Patients who have had metal-on-metal hip replacements are no more likely to develop cancer in the first seven years after surgery than the general population, although a longer-term study is required, a study led by the University of Bristol claims.

A recent BMJ and BBC Newsnight investigation looked into the potentially high level of toxic metals from failing hip implants which may, in future, affect thousands of people around the world. The investigation also looked at why these hip replacements were allowed despite the risks being known and documented for decades. The BMJ has a large collection of articles about the safety of medical devices which can be found here.

This study, commissioned by the National joint Registry of England and Wales and carried out by authors from the Universities of Bristol and Exeter, looks at whether these concerns are valid. The registry contains records of over one million procedures from at least 97 per cent of orthopaedic units. Every year registry data and hospital episode statistics are linked up to check how patients who have had joint replacements are faring.

Ashley Blom, Professor of Orthopaedic Surgery in the School of Clinical Sciences at the University of Bristol, who led the team that undertook the study, said: 'This research shows that there is no increased risk of cancer with metal-on-metal hip replacements in the first seven years after surgery. Although this is very reassuring, we do not know what are the long-term risks and thus further studies will be necessary in the future.'

In this study cancer rates in patients with metal-on-metal hip replacements were compared with both a group of patients who had other hip bearing surfaces implanted and the general population. Overall, 14 per cent (40,576) of registered patients had some type of metal-on-metal bearing surface: seven per cent (21,264) had a stemmed metal-on-metal prosthesis and seven per cent (19,312) had a resurfacing procedure. The researchers compared patients' outcomes using mathematical modelling. The models included the age and sex of the patient as well as three measures of general health at the time of hip surgery (the American Society of Anaesthesiologists grade that scores the patient's other serious illnesses, the number of distinct diagnostic codes recorded at time of surgery, and the number of NHS funded admissions to hospital in the previous five years). The authors do say, however, that comparison with the general population is not straightforward as hip replacement patients 'tend to be healthier than others of the same gender and age group'.

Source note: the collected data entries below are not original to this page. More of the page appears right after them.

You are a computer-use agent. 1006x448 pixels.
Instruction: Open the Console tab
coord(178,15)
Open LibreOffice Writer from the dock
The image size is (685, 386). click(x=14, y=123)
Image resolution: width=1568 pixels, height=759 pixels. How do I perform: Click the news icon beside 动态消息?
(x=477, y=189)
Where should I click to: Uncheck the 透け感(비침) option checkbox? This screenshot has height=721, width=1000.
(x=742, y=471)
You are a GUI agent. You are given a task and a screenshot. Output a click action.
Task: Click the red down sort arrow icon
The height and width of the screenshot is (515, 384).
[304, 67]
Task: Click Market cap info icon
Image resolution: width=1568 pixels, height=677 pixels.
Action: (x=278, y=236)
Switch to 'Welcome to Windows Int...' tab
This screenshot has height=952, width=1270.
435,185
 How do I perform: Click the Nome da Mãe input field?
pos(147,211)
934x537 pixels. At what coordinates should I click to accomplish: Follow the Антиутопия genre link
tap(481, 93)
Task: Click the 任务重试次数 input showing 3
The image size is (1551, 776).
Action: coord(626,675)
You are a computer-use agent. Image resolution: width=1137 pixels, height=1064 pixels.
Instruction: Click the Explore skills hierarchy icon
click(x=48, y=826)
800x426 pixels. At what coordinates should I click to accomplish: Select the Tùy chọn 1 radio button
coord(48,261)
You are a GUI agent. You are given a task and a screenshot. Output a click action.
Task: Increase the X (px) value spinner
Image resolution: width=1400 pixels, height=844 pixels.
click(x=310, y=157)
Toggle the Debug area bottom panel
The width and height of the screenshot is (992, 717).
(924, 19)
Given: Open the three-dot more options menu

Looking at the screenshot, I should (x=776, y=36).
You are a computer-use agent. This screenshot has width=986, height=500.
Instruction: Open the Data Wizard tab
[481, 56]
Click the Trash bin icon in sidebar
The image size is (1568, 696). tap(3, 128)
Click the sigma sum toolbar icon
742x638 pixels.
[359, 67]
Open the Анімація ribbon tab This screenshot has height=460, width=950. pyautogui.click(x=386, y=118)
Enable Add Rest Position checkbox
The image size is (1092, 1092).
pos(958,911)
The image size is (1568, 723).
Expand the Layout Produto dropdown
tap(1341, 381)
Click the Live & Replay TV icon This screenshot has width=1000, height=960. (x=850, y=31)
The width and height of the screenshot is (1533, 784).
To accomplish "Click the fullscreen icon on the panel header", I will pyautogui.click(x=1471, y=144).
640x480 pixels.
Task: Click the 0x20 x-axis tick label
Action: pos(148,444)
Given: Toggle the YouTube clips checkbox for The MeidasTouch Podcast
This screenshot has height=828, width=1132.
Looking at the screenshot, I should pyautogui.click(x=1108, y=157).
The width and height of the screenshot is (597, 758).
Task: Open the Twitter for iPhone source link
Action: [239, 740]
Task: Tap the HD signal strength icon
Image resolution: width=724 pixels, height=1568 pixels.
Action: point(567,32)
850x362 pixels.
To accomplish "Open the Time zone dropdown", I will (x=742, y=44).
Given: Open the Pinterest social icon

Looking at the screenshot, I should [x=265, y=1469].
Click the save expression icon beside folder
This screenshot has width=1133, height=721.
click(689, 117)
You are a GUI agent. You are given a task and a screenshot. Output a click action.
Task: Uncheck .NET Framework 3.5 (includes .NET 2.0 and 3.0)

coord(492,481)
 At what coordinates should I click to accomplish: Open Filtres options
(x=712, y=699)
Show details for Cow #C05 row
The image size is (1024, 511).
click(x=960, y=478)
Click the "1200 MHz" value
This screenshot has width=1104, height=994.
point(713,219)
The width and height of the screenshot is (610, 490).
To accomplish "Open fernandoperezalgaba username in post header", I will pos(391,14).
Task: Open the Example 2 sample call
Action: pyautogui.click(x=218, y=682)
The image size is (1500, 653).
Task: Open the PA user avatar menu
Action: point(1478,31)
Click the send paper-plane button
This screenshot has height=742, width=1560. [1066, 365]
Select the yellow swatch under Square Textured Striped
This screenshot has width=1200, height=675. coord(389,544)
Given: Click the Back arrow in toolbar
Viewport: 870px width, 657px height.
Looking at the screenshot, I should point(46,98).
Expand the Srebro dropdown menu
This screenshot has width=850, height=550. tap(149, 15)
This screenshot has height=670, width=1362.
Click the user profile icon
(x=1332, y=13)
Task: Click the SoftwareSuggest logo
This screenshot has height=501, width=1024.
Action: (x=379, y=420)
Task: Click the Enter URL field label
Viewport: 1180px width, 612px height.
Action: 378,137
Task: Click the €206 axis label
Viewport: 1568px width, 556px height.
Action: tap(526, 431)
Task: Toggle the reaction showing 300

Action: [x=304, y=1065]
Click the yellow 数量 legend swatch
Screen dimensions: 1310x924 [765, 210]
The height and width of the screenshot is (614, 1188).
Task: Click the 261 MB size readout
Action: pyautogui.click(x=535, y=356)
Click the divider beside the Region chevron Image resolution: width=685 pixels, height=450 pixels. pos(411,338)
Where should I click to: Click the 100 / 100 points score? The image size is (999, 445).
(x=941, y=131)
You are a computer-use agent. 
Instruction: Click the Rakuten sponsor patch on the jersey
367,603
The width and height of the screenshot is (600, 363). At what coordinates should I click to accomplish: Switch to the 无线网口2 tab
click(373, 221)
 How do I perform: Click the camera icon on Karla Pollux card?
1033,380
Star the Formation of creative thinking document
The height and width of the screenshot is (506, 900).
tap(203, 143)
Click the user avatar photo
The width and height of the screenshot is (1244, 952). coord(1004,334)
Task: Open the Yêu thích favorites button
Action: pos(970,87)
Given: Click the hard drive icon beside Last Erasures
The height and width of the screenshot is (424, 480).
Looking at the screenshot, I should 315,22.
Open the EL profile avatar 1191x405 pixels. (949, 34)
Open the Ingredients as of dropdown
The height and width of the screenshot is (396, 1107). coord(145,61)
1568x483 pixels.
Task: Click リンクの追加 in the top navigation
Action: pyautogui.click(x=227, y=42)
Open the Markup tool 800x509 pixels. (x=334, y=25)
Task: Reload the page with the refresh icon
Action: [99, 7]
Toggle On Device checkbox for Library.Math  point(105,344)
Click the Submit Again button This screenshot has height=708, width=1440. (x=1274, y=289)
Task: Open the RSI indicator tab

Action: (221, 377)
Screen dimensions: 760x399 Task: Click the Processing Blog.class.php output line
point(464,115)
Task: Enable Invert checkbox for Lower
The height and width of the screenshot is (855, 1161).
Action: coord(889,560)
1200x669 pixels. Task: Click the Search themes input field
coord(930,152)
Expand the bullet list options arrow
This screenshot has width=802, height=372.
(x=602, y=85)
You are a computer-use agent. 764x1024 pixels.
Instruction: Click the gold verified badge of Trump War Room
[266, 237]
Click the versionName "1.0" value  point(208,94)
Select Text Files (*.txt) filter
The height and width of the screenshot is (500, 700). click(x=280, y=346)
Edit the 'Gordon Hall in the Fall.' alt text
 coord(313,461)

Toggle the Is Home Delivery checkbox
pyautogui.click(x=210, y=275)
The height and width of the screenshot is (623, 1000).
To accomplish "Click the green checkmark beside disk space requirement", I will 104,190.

Results show that the chance of a 60-year-old man with moderate health and a metal-on-metal stemmed hip replacement being diagnosed with cancer in the five years following surgery is 6.2 per cent, compared to 6.7 per cent chance with hip replacement using other bearing surfaces. For women, these figures were 4.0 per cent for metal-on-metal stemmed hip replacement and 4.4 per cent for other bearing surfaces. Further results show that the incidence of cancer diagnosis is low after hip replacement and lower than that predicted for the age and sex matched general population.

The authors hope that this study will help clinicians reassure patients that the 'risk of cancer for hip replacement patients is relatively low' with no evidence of an increase in cancer associated with metal-on-metal hips. They add though that this only shows results for up to seven years following surgery and the analysis of long-term data is required over the next few decades as some cancers take many years to develop.